Заметно оробевшие колоны, стянув шапки, приблизились к Увиллу и, не дойдя несколько шагов, рухнули на колени. Это было весьма необычно и весьма примечательно, поскольку перед обычными лордами на колени, как правило, не вставали даже крепостные. Даже лорда домена положено было приветствовать глубоким почтительным поклоном. То, что эти люди приветствовали Увилла коленопреклонённо, как бы говорило о том, сколь выше прочих они его ставят.

— Полно вам, хлопцы! — нарочито простецки воскликнул Увилл. — Подымайтесь с колен, чай не лето на дворе! Коли застудите свои колени, так кто ж нам тут строить-то будет!

— Мы, батюшка-государь, и безногими справимся, если надо будет! — подымаясь с колен, проговорил всё тот же чернявый мужик, возрастом сам годившийся Увиллу в отцы.

— Ну всё же не стоит передо мной на колени падать, — с явно ложной скромностью пожурил распрямляющихся мужиков Увилл. — Я вам не бог! А сейчас перво-наперво хочу поблагодарить вас за работу, добрые люди!

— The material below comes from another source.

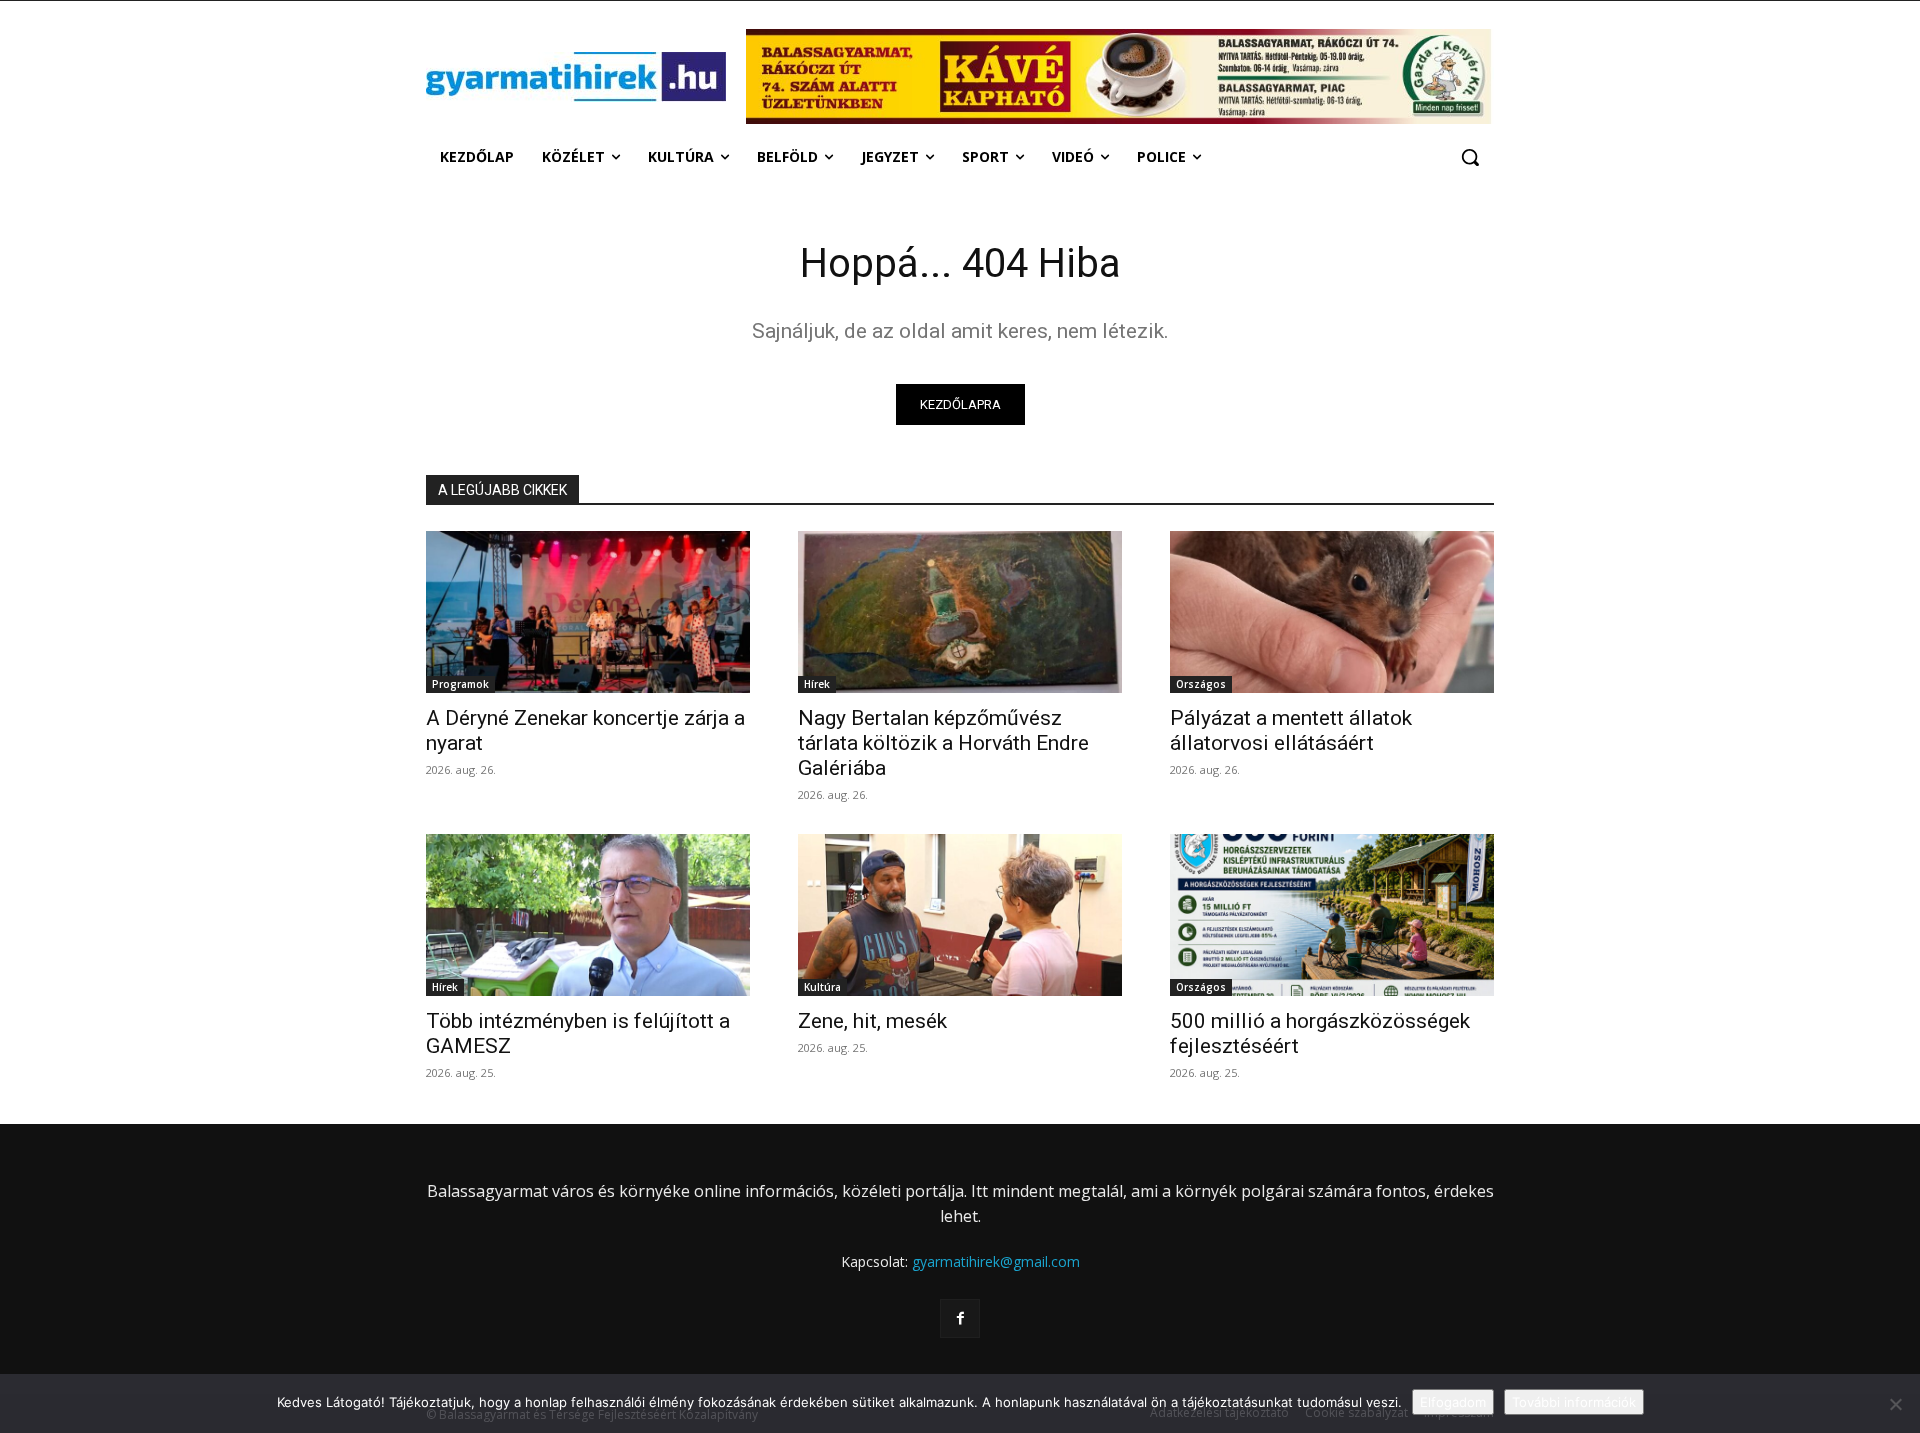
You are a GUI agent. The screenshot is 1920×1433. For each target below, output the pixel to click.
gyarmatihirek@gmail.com (996, 1261)
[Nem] (1895, 1404)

Лагерь вы срубили — на загляденье!

— Да чего там, — смущаясь, пожал плечами чернявый. — Были бы руки на месте, да голова… Много ль ума надобно!..

— И всё же я люблю людей, которые служат верой и правдой, а потому хочу наградить вас, добры молодцы, — отчески улыбнулся Увилл, похлопывая старшого по плечу. — К сожалению, добра я покамест не нажил, так что расплатиться по-королевски не смогу, но всё же…

И он извлёк из-за пазухи кожаный кошель, в котором было некоторое количество серебряных монет.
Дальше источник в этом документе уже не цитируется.